Importantly, it can feel like we are the only ones having this experience. When we don’t have that recognition, it can lead to feeling excluded and not belonging to the rest of society. It can even feel like we are not normal, whatever that then means.

Humans are tribal beings, like all mammals we are wired to live in groups. We would not survive childhood without a group to look after us. Having a sense of belonging to a group and feeling that our experience is shared by others is inherently important to us.  And not only our wellbeing, but also to our sense of self.

Invisible illness

Dealing with any illness is demanding. An invisible illness is particularly isolating.

You’re not alone

The number of GP visits is soaring and the complexity of illnesses increasing.  The evidence is clear. More and more of us are experiencing symptoms of one type or another and our health needs are becoming more complex and indeed less visible.

Multi-systemic conditions like ME/CFS and Fibromyalgia are on the rise and long-term health conditions are recognised as one of the biggest challenges facing the NHS today.

Support groups are increasingly becoming action groups, campaigning for increased awareness, research and more effective treatment. Social media is a powerful tool for people who struggle to otherwise engage in activities and a great example of that is the #MillionsMissing campaign taking place this month.

Although focusing on ME/CFS, it is bringing attention to the importance of taking patients’ experiences seriously and take action. This message will benefit all who deal with illnesses that are less visible.

You're not alone.

You’re not alone. Your experience is shared with many others.

Invisible is still real, it’s just not visible to the untrained eye

The thing is that most illnesses are at least, to some extent, invisible. Inflammation, digestive problems, pain and fatigue aren’t visible like a broken leg or a rash.
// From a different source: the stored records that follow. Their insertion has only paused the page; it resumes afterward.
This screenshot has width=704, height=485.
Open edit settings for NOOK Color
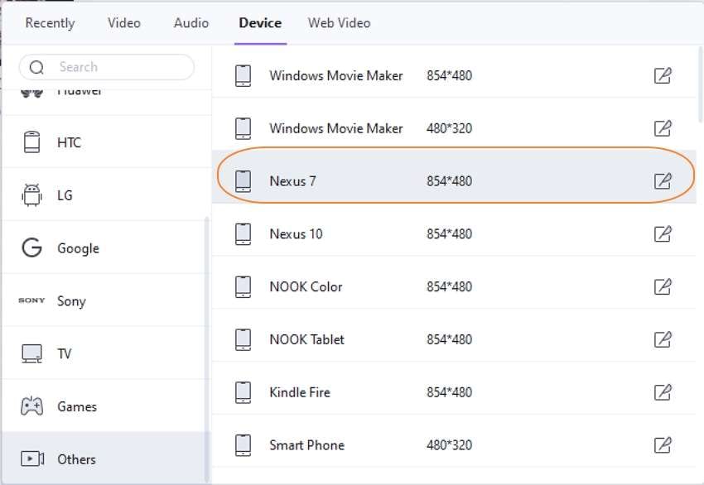663,287
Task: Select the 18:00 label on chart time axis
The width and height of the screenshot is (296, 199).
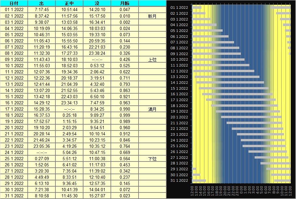Action: pyautogui.click(x=216, y=191)
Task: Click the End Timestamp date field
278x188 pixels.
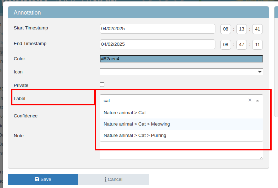Action: tap(157, 44)

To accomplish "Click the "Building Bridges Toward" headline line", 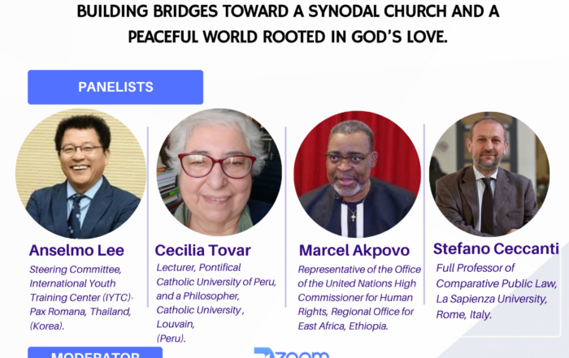I will (x=288, y=12).
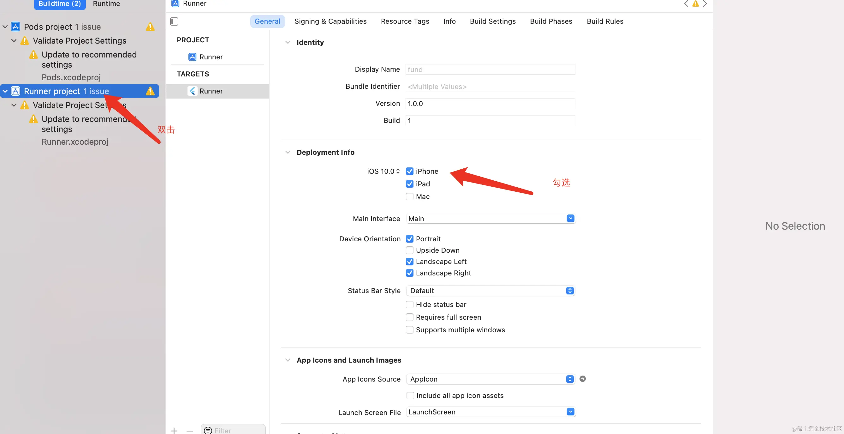Click the previous issue back chevron
This screenshot has width=844, height=434.
click(686, 4)
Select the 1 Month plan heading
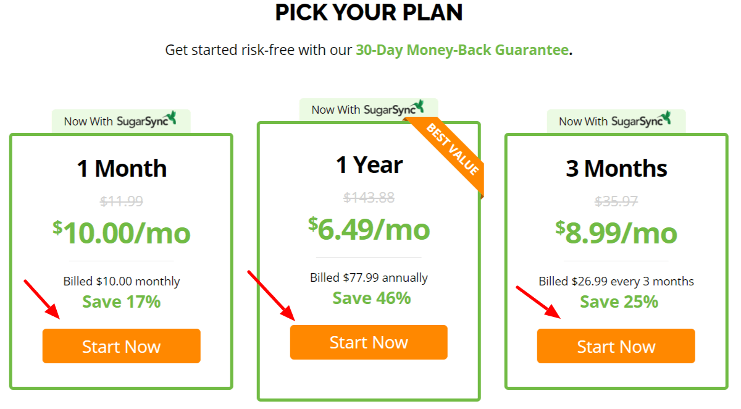Viewport: 741px width, 409px height. click(x=122, y=168)
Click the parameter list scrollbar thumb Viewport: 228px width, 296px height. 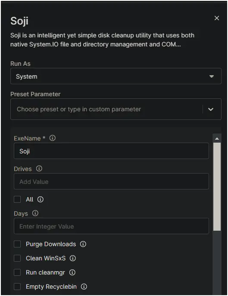pyautogui.click(x=217, y=186)
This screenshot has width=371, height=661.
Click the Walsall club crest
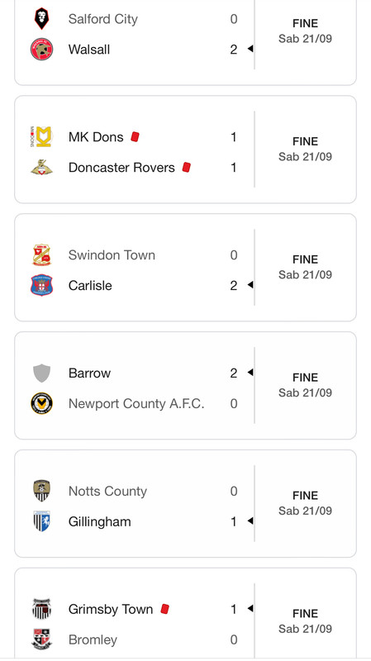click(42, 50)
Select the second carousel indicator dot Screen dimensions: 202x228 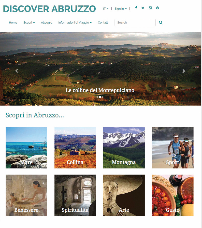100,97
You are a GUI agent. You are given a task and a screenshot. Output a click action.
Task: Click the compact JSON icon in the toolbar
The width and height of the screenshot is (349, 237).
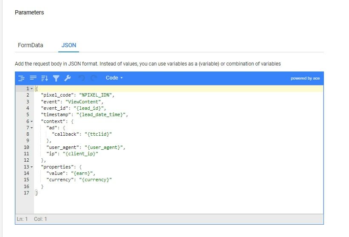coord(33,78)
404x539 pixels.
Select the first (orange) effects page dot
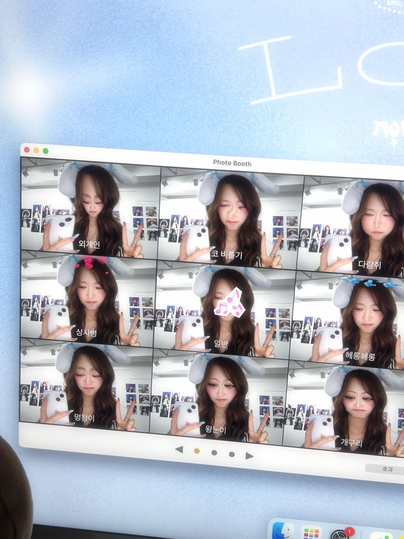tap(197, 451)
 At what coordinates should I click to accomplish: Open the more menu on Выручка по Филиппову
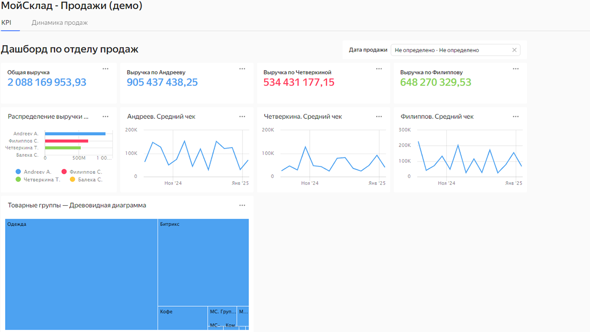point(516,69)
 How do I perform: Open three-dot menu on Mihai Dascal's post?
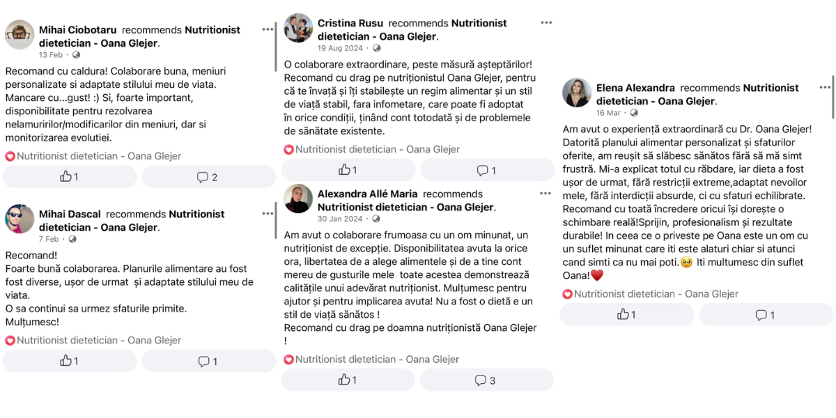click(268, 214)
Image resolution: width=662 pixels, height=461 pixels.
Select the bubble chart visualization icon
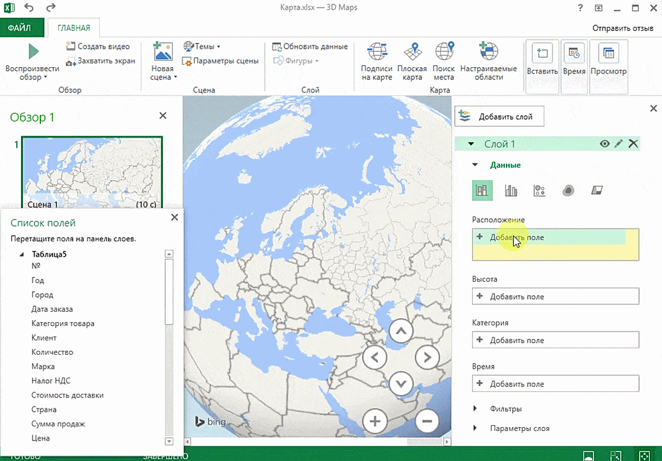(539, 190)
The experience of symptoms is inherently felt on the inside. The primary purpose of symptoms is to alert the person experiencing them to the fact that something is not okay and needs addressing.

Even when the symptoms escalate in severity, it is often not the symptom itself that’s visible, but behaviour that happens as a result of the symptom. Struggling to walk up stairs, for example, is a behaviour that shows that there is a symptom limiting that particular function.   It could be a range of symptoms and it could be a short-term issue like a sprain or a longer-term issue like fatigue.

This applies to most symptoms, which then begs the question, what makes an illness visible?

Oftentimes, it is that we are more informed about certain symptoms than others. As a culture, we are better informed about illnesses like cancer and diabetes than we are about illnesses like Lyme’s or Fibromyalgia. This means that when someone tells us that they have e.g. diabetes, we know something about it and recognise it as a debilitating illness, even though we can’t necessarily see it. Unless a person with diabetes is in diabetic shock, it is unlikely to be visible to us. Yet, we don’t doubt it because we have an awareness that we have been taught.

Your experience is real and it matters

Invisible is still real, it’s just not visible to the untrained eye.

Your voice matters

The clarion call this month of May, and particularly on May 12th, is to educate and share what you know and get curious about what you don’t know. This is the International Invisible Illnesses Awareness month.

If you are experiencing an invisible illness or someone dear to you is dealing with this demanding and frequently debilitating experience, your voice matters. It is important to share what you know to be true and help those who do not yet know to learn and become informed.

Cecile Richards, an American activist and campaigner, is attributed to have said:

“One of us can be dismissed; two of us can be ignored, but together we are a movement and we are unstoppable”.

Your voice matters!

Your voice matters!

This sentiment is the foundation principle of The Helpful Clinic and we will be making our voice heard at the Cambridgeshire Invisible Illness Support event at St. Mary’s church in Ely on Saturday morning, May 12th.